Excerto selecionado >>
----

O analista, Wolfgang Münchau, diz que a Alemanha está a fazer tudo mal. E lembra que Merkel é uma gestora e não uma mulher de ideias políticas.
Isabel Tavares
"Pai, posso ir à casa de banho?", pergunta um miúdo alemão. "Só depois das eleições", responde-lhe o pai. A anedota circula na internet e serve para Wolfgang Münchau, colunista do "Financial Times" e fundador da Eurointelligence, ilustrar a dependência dos alemães das eleições legislativas que se realizaram ontem amanhã. A verdade é que a expectativa não deixa apenas a Alemanha em suspenso, mas toda a Europa. Mesmo Münchau, que acredita que os outros países atribuem demasiada importância às decisões da Alemanha e dão a Merkel um protagonismo que esta não tem, admite que há medidas que devem esperar pelos resultados eleitorais. É o caso de Portugal, que deve agir imediatamente e decidir se fica ou sai do euro, uma questão prática e não de princípio, caso o governo queira ter algum poder negocial. Que tem.
Que europeu é Wolfgang Münchau?
Nunca pensei nisso... Para mim, ser europeu e ter uma nacionalidade não é conflituoso, nunca assumi o facto de ser europeu como um substituto de uma nacionalidade, como a perda de identidade enquanto cidadão de um país. Não é como os americanos e os Estados Unidos da América.
Como é, então?
Sempre vi a Europa como algo diferente dos Estados Unidos da América. Não cabe na definição de federação, de Estado-nação, de confederação ou, tão-pouco, de uma união no sentido clássico, de um clube de trocas ou de uma união de clientes. Tem a sua construção e estrutura própria e talvez seja o modelo do futuro, talvez tenha seguidores no século XXII, mas é um projecto bastante sui generis.

----

Entradas sobre a localização de itens:

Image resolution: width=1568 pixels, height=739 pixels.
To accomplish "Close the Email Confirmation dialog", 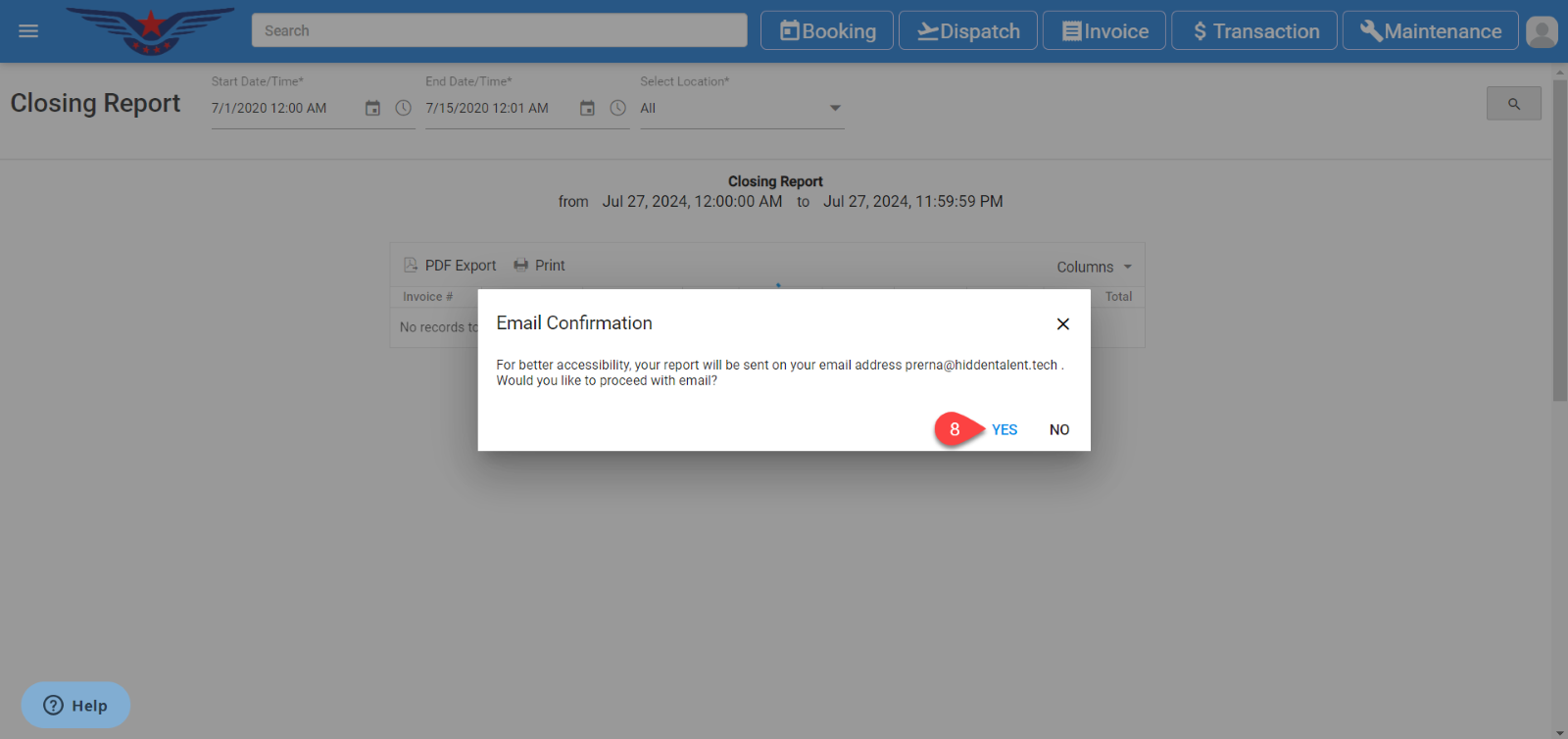I will (x=1062, y=323).
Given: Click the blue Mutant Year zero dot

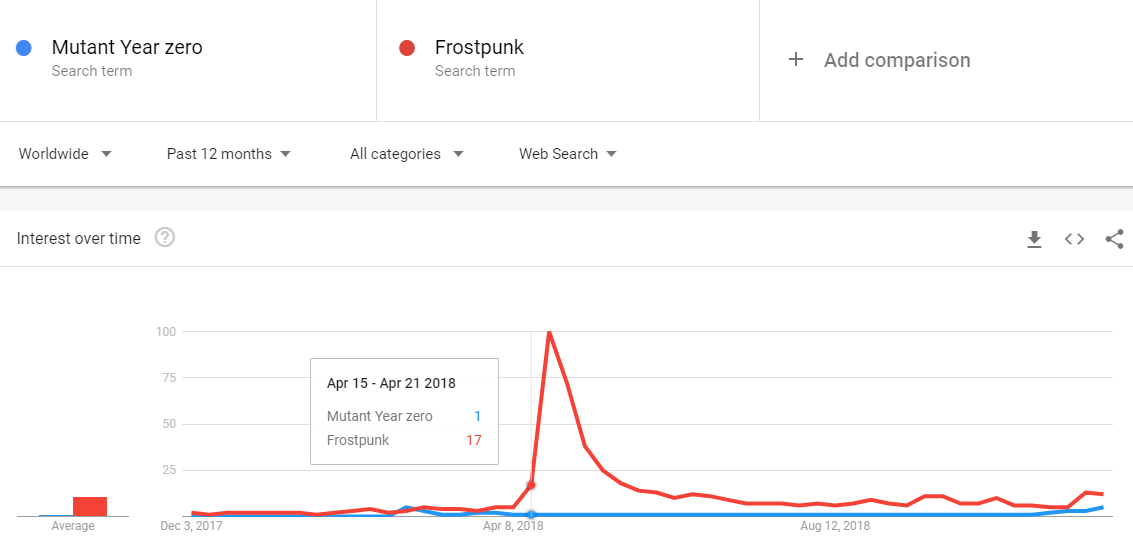Looking at the screenshot, I should [x=24, y=48].
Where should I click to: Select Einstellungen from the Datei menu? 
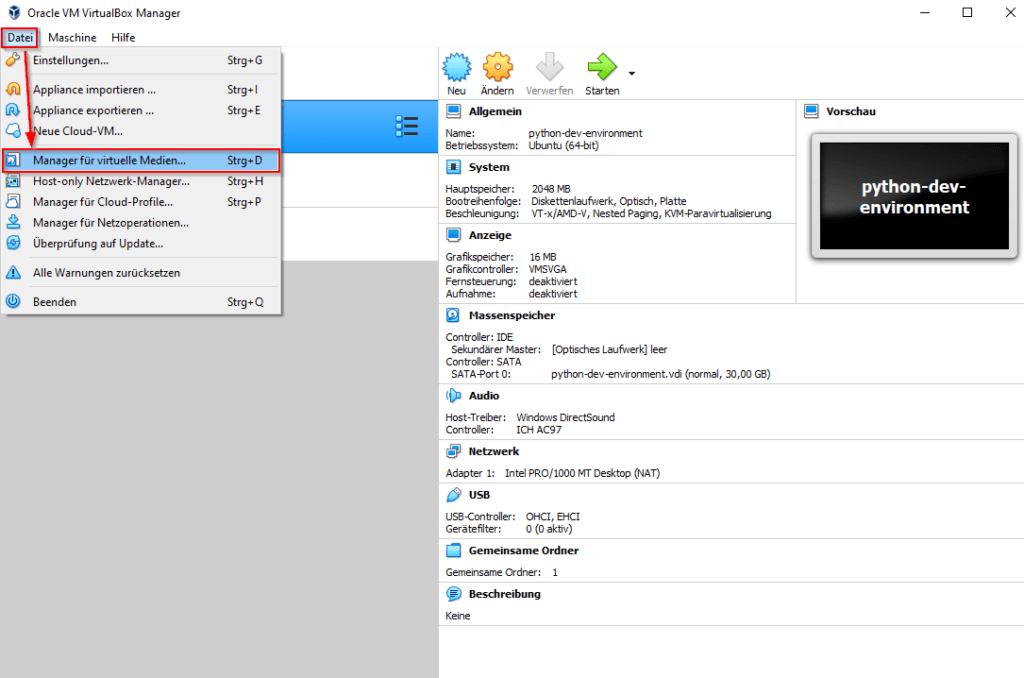coord(70,60)
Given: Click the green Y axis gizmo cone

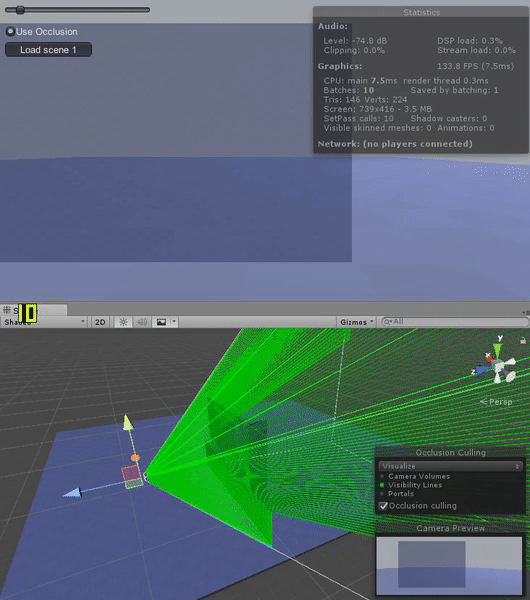Looking at the screenshot, I should [497, 350].
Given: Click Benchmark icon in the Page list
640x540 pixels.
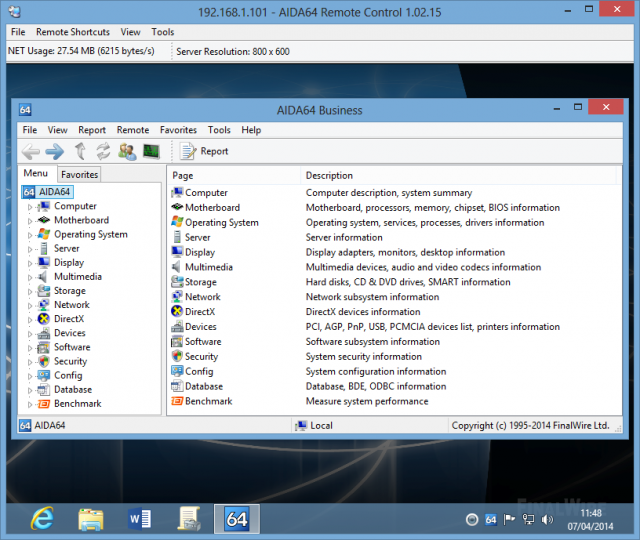Looking at the screenshot, I should tap(177, 401).
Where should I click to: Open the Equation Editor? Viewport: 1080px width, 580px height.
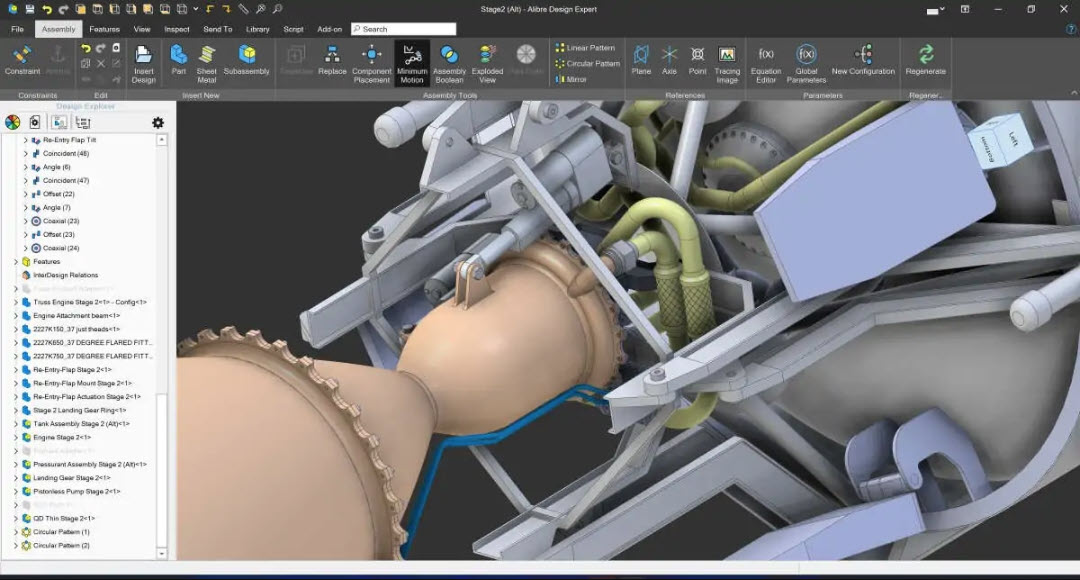(766, 62)
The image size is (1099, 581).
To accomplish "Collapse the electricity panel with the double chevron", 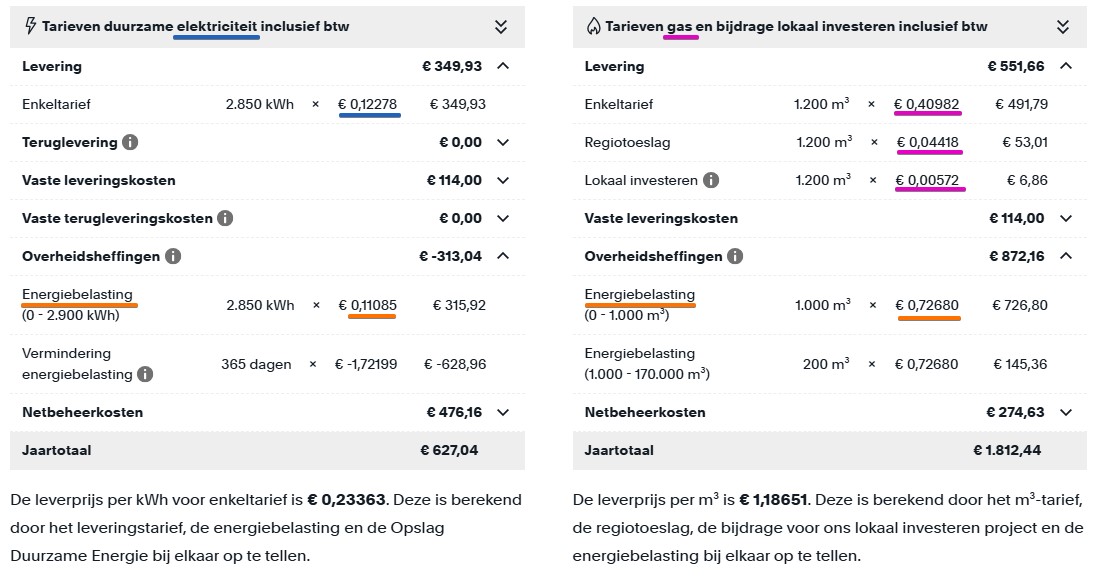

----

Enunciado 1 >> Segundo o excerto sobre Wolfgang Münchau, de que jornal é ele colunista?
Enunciado 2 >> Conta quantas linhas das entradas contêm a palavra "Where", distinguindo maiúsculas de minúsculas, e indica apenas esse número.

Resolução 1 >> Do "Financial Times".

Resolução 2 >> 2